President Donald Trump looked on approvingly at the chaos that engulfed Paris last weekend as more than 1,000 “Yellow Vest” protesters were arrested in one of their largest demonstrations yet—claiming that 100,000 French people had taken to the streets to protest policies aimed at cutting carbon emissions. 

But organizers unequivocally denied that the Yellow Vest movement is anti-climate policy, while analysts have pointed to the demonstrations as an urgent illustration of the fact that world governments, including French President Emmanuel Macron’s, must take active steps to transition to a green economy while ensuring that low- and middle-income households don’t bear the burden of that transition.

“This is, first and foremost, a class movement,” wrote Karl Stomberg at Medium. “The people protesting are predominately working class, and the people that they are protesting are predominately wealthy elites. While there has been a lot of talk in America about how the working class has turned to the conservative Republicans, the working class in France has always been more prone to left-wing economic ideas and forms of protesting. To put this in a clean anti-tax, anti-climate, or anti-government category would be to reduce the scope of what these protests entail.”
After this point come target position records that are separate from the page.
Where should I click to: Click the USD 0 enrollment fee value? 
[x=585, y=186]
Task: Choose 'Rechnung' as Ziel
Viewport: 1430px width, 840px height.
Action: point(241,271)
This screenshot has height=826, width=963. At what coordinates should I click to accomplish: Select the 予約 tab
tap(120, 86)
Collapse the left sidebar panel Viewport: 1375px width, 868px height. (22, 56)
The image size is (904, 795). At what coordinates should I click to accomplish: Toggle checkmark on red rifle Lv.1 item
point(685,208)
“The French government did not provide a credible plan for how to compensate particularly poorer households. Poor households are often most affected by higher fuel prices, higher electricity bills, or higher costs for keeping homes warm.” —Alexander Reitzenstein, Third Generation Environmentalism

The Yellow Vest demonstrations began in mid-November after anger grew over Macron’s fuel tax, raising already-expensive gas prices for French drivers by 25 cents.
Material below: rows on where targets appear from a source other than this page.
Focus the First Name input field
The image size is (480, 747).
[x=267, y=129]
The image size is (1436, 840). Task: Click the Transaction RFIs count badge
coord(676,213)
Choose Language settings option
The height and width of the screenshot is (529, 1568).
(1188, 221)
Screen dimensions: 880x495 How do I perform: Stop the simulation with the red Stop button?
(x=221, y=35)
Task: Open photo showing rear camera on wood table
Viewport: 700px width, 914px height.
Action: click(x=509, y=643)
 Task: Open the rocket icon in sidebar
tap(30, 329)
After Macron spent his first year in office solidifying a solidly pro-business record—cutting the country’s annual tax on the wealthiest families and weakening the power of labor unions—and with the gas tax primarily affecting households in rural areas rather than wealthier cities, the Yellow Vests decried Macron as a “president of the rich.”

“The French government did not provide a credible plan for how to compensate particularly poorer households,” Alexander Reitzenstein of the European think tank Third Generation Environmentalism told Earther last week. “Poor households are often most affected by higher fuel prices, higher electricity bills, or higher costs for keeping homes warm.” 

At the People’s Policy Project, policy analyst Matt Bruenig wrote on Tuesday about the need for governments to give serious consideration to how they implement the necessary energy and economic policy changes to address the climate crisis “without sinking the poor.”